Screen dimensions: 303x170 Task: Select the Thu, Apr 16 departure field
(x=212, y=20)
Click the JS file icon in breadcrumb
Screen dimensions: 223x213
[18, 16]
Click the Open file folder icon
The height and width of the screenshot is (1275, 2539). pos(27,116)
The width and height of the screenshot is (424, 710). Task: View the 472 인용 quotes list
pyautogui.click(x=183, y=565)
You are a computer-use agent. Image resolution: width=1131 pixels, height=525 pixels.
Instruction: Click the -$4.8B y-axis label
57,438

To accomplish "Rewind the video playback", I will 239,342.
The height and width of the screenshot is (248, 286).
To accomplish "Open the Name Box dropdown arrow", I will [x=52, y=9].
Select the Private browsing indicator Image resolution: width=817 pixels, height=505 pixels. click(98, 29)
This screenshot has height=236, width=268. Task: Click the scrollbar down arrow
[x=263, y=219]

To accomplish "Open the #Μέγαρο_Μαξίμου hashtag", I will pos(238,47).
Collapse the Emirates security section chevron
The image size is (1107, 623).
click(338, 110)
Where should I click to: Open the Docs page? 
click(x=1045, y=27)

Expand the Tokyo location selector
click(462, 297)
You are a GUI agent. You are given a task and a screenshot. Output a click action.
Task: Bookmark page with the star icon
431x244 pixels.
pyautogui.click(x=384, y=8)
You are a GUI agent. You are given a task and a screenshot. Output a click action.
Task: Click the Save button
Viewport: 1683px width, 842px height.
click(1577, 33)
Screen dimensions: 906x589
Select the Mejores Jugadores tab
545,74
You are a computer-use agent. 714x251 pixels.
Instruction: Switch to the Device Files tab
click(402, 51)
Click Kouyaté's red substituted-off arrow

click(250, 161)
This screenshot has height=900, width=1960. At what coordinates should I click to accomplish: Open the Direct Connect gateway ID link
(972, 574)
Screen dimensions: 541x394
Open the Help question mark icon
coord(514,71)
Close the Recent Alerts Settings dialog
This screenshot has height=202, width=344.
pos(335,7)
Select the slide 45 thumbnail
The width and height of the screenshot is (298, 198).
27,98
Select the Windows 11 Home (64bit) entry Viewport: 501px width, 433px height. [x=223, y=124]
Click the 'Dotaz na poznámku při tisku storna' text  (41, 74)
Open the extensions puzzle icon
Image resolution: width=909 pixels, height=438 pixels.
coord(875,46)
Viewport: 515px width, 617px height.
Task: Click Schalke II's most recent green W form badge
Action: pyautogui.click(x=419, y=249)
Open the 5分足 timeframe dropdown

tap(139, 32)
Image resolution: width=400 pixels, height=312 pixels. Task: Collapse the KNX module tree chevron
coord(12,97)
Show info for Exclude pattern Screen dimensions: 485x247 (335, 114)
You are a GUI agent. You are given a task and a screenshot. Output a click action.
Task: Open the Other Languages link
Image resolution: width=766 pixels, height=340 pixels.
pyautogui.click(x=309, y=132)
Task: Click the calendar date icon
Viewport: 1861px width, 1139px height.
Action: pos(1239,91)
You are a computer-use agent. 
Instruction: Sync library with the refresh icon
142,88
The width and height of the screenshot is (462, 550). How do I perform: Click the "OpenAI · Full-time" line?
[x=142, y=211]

## Exercise
Rewrite all the items above, replacing each occurrence of "Instruction" with "Goal" and changing nothing else.

## Expected answer
Screen dimensions: 303x170 Task: Select the Thu, Apr 16 departure field
(x=212, y=20)
Click the JS file icon in breadcrumb
Screen dimensions: 223x213
[18, 16]
Click the Open file folder icon
The height and width of the screenshot is (1275, 2539). pos(27,116)
The width and height of the screenshot is (424, 710). Task: View the 472 인용 quotes list
pyautogui.click(x=183, y=565)
You are a computer-use agent. Image resolution: width=1131 pixels, height=525 pixels.
Goal: Click the -$4.8B y-axis label
57,438

To accomplish "Rewind the video playback", I will 239,342.
The height and width of the screenshot is (248, 286).
To accomplish "Open the Name Box dropdown arrow", I will [x=52, y=9].
Select the Private browsing indicator Image resolution: width=817 pixels, height=505 pixels. click(98, 29)
This screenshot has height=236, width=268. Task: Click the scrollbar down arrow
[x=263, y=219]

To accomplish "Open the #Μέγαρο_Μαξίμου hashtag", I will pos(238,47).
Collapse the Emirates security section chevron
The image size is (1107, 623).
click(338, 110)
Where should I click to: Open the Docs page? 
click(x=1045, y=27)

Expand the Tokyo location selector
click(462, 297)
You are a GUI agent. You are given a task and a screenshot. Output a click action.
Task: Bookmark page with the star icon
431x244 pixels.
pyautogui.click(x=384, y=8)
You are a GUI agent. You are given a task and a screenshot. Output a click action.
Task: Click the Save button
Viewport: 1683px width, 842px height.
click(1577, 33)
Screen dimensions: 906x589
Select the Mejores Jugadores tab
545,74
You are a computer-use agent. 714x251 pixels.
Goal: Switch to the Device Files tab
click(402, 51)
Click Kouyaté's red substituted-off arrow

click(250, 161)
This screenshot has height=900, width=1960. At what coordinates should I click to accomplish: Open the Direct Connect gateway ID link
(972, 574)
Screen dimensions: 541x394
Open the Help question mark icon
coord(514,71)
Close the Recent Alerts Settings dialog
This screenshot has height=202, width=344.
pos(335,7)
Select the slide 45 thumbnail
The width and height of the screenshot is (298, 198).
27,98
Select the Windows 11 Home (64bit) entry Viewport: 501px width, 433px height. [x=223, y=124]
Click the 'Dotaz na poznámku při tisku storna' text  (41, 74)
Open the extensions puzzle icon
Image resolution: width=909 pixels, height=438 pixels.
coord(875,46)
Viewport: 515px width, 617px height.
Task: Click Schalke II's most recent green W form badge
Action: pyautogui.click(x=419, y=249)
Open the 5分足 timeframe dropdown

tap(139, 32)
Image resolution: width=400 pixels, height=312 pixels. Task: Collapse the KNX module tree chevron
coord(12,97)
Show info for Exclude pattern Screen dimensions: 485x247 (335, 114)
You are a GUI agent. You are given a task and a screenshot. Output a click action.
Task: Open the Other Languages link
Image resolution: width=766 pixels, height=340 pixels.
pyautogui.click(x=309, y=132)
Task: Click the calendar date icon
Viewport: 1861px width, 1139px height.
Action: pos(1239,91)
You are a computer-use agent. 
Goal: Sync library with the refresh icon
142,88
The width and height of the screenshot is (462, 550). How do I perform: Click the "OpenAI · Full-time" line?
[x=142, y=211]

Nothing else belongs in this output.